Todos tenemos una despensa perdida en los adentros llena de experiencias imperecederas, bocados grandes de perpetuidad que le birlamos sin darnos cuenta a una existencia a la que llegamos desnudos, sin saber dónde para la magia, dónde hace noche el quebranto, dónde se pinta los labios la hermosura, en qué callejones vomita la frustración o delante de qué espejos se recoloca la melena el encanto.
La inconsciencia blanca - la que se estrena, no la que los tarados se congratulan de conservar- es un páramo con semillas expectantes que germinan como minas con las pisadas de los que la poseen. Hay mucha belleza en los eriales fértiles de la inocencia, por los que pastorean el ganado del amor, la comprensión y la educación. Los que se riegan con los ratitos que colorean los lienzos limpios y curiosos de la infancia.
El domingo, en el Altozano, mientras llegaba la Estrella, una nena que había dejado hace poco de ser bebé se entretenía subrayando con su dedito, absorta, la cara del Cristo que llevaba su padre tatuado en el antebrazo. No hablaba, solo se comunicaba moviendo los dos kikis que su madre le apretaba de cuando en cuando, y sonriendo, como hizo al ver que le ponían en suerte un helado con el que se maquilló de churretes.

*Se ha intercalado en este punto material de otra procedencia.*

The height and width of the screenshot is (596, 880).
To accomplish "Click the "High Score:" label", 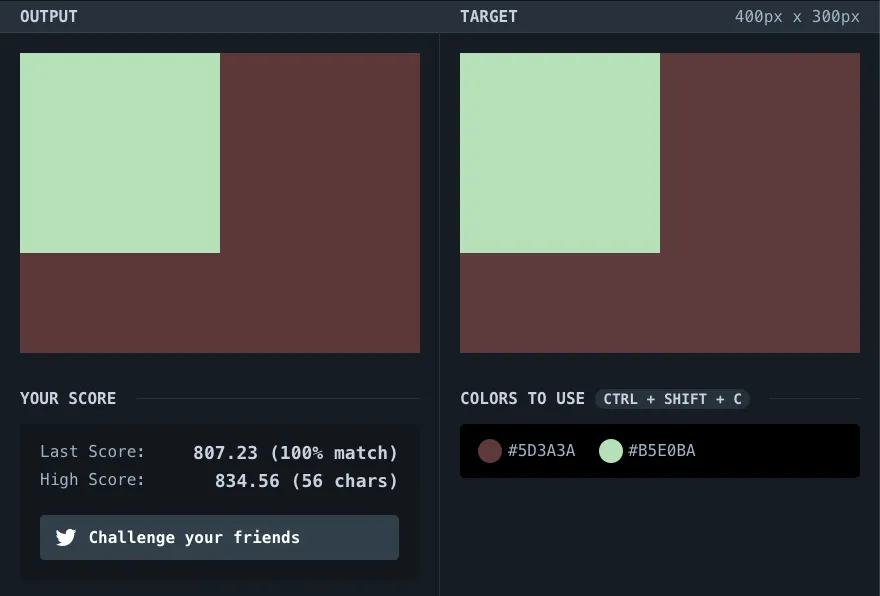I will click(92, 480).
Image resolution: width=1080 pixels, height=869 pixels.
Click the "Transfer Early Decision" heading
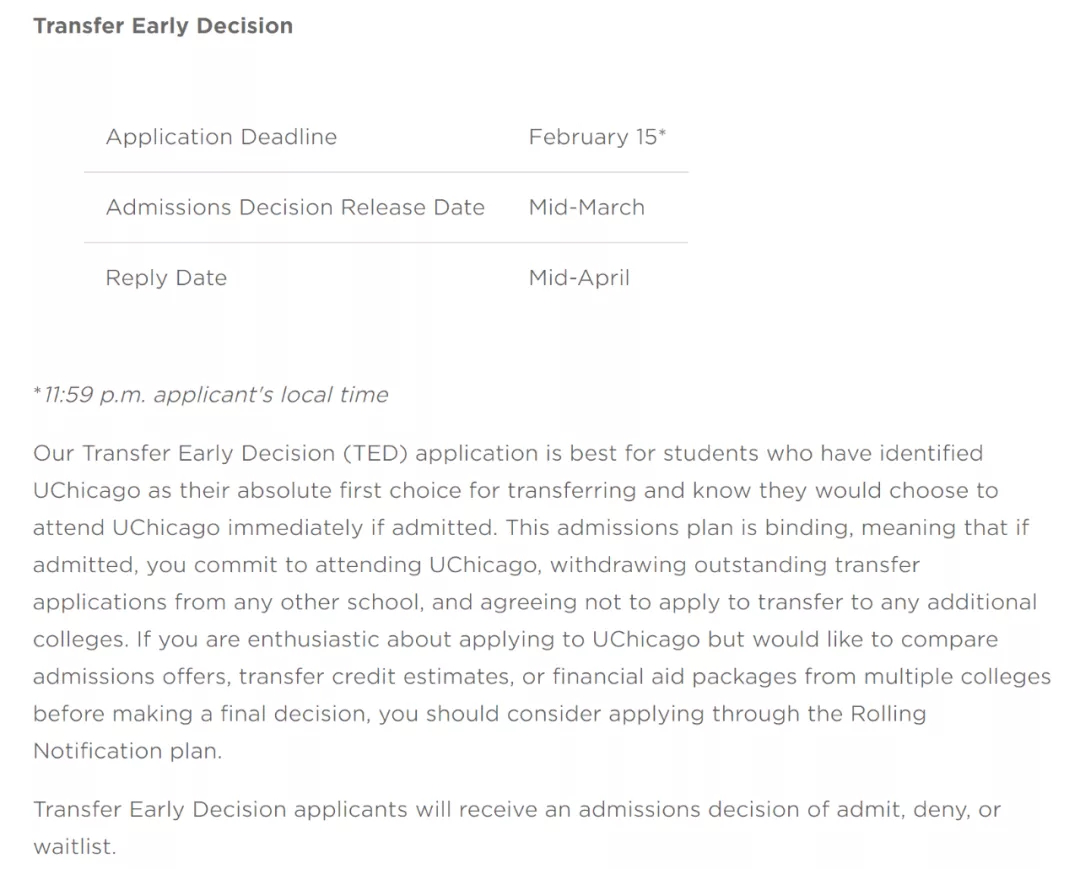[x=163, y=26]
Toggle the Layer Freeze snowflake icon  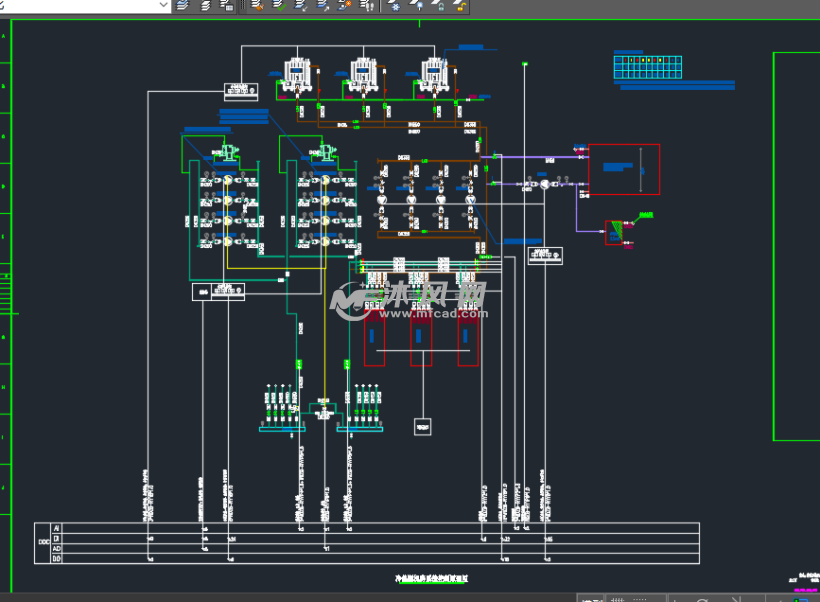(395, 5)
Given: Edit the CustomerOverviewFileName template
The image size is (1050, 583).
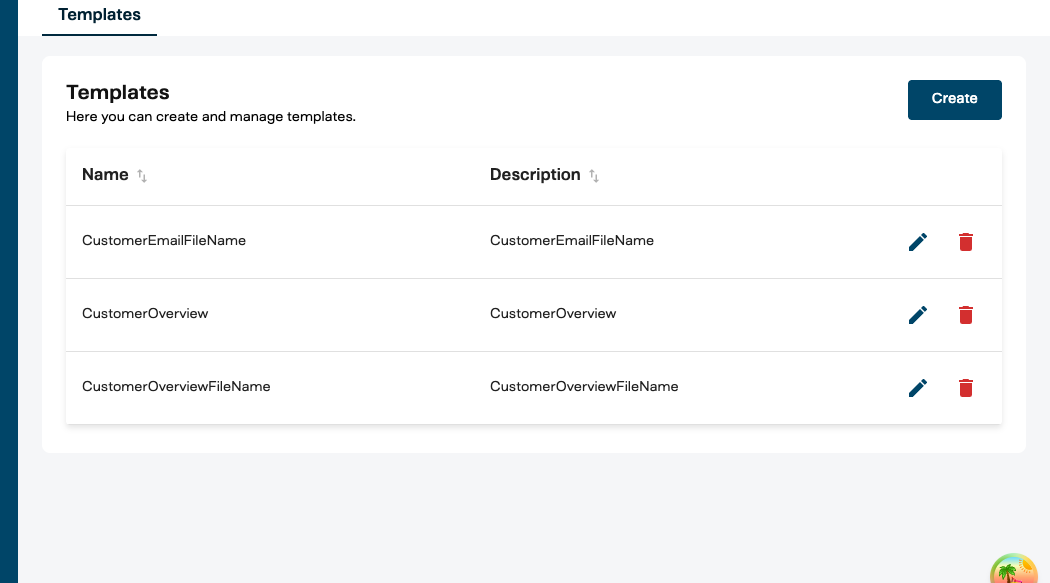Looking at the screenshot, I should 917,388.
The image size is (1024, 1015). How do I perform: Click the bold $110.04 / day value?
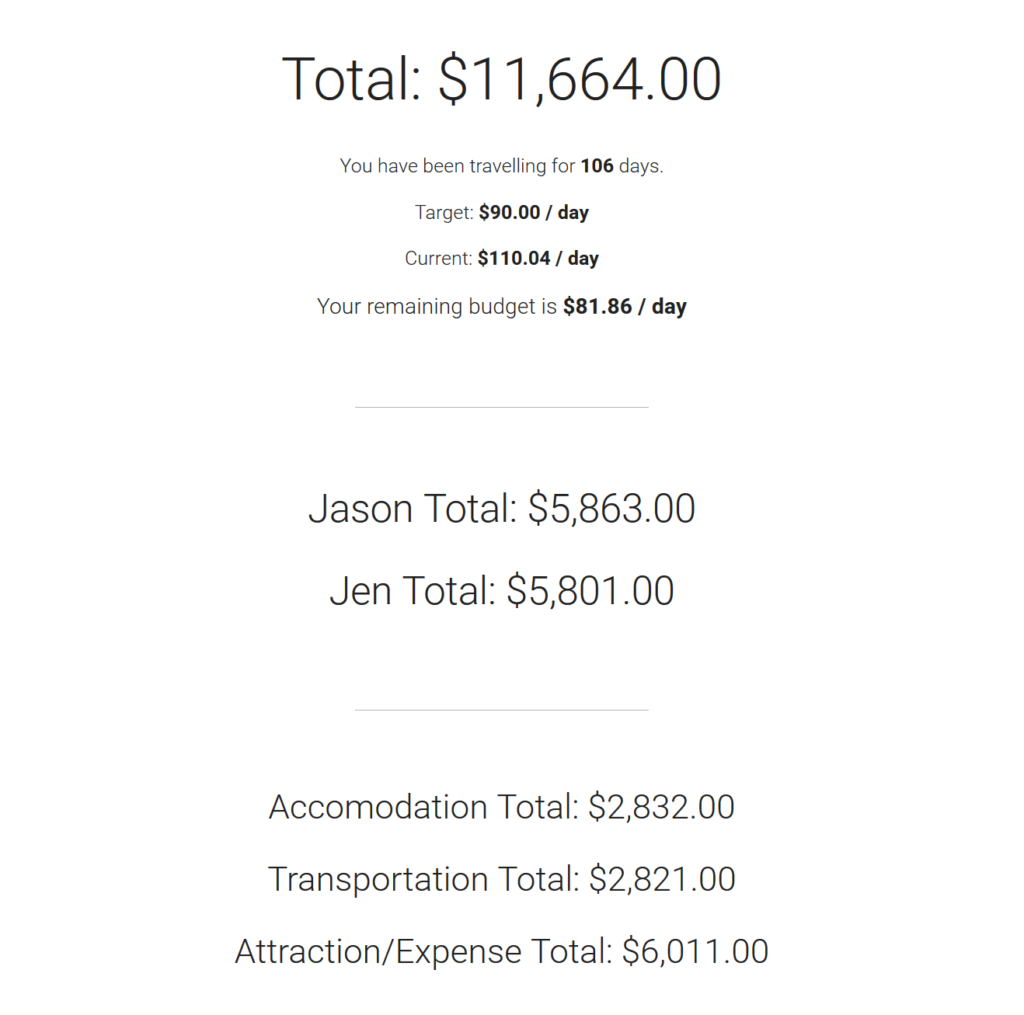click(537, 258)
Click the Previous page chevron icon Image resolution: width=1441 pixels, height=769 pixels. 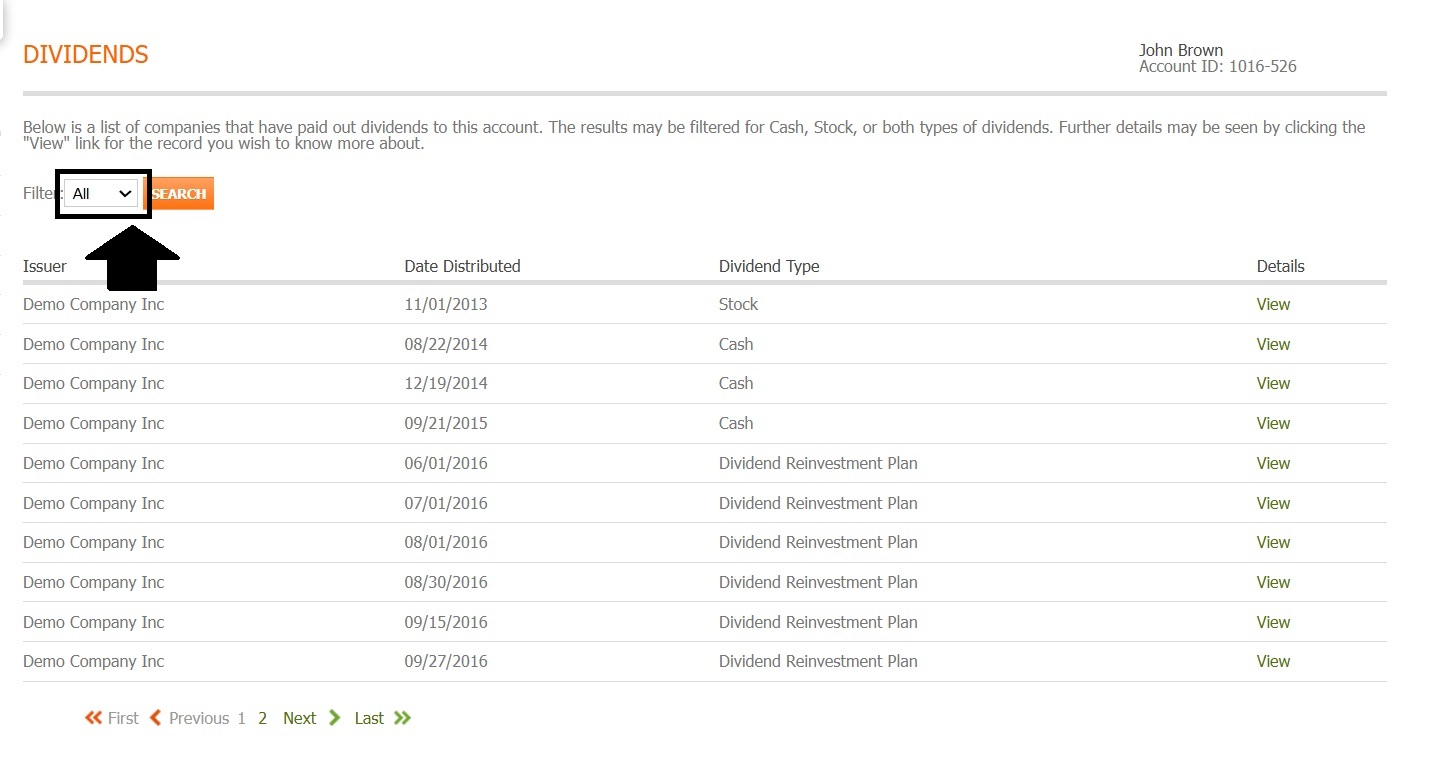pos(155,718)
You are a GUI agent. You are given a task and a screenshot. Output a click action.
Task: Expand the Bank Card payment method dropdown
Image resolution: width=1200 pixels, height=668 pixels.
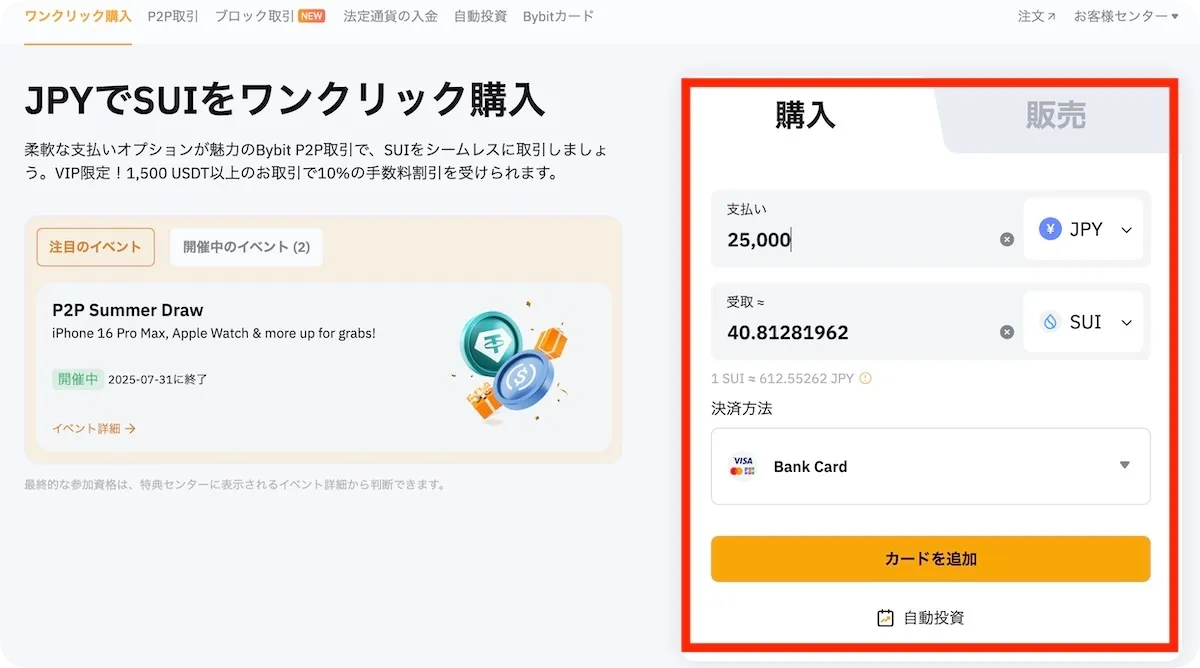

Ella no sabía dónde estaba, solo entendía que había mucha gente, que no era un día normal. Sus progenitores le avisaban de que ya venía algo que solo acertó a calibrar cuando lo tuvo enfrente. Mientras el Señor de las Penas miraba hacia la Giralda dando izquierdos camino del Puente, el rostro de Elenita se llenó de un silencio rotundo, de esos que hacen que se confunda el miedo con un asombro que atenaza, que hechiza. Su mirada traducía lo que su cerebro aún no concebía.
Por cada parpadeo, pensé, iba una perla al cofre de una reminiscencia recién inaugurada. Todo eso que estaba viviendo constituirá un recuerdo vago y a la vez sólido, acaso una intuición, que guardará en ese joyero sentimental que perfuma las entrañas y rige los senderos de los sevillanos. Esa vereda que, dentro de muchos años, empujará a esa niña a regresar sola con los ojitos chicos al mismo lugar al que la llevaron. Esta vez llorará, porque llorar es haber vivido. Y sus lágrimas serán dulces. Sabrán a Maxibon.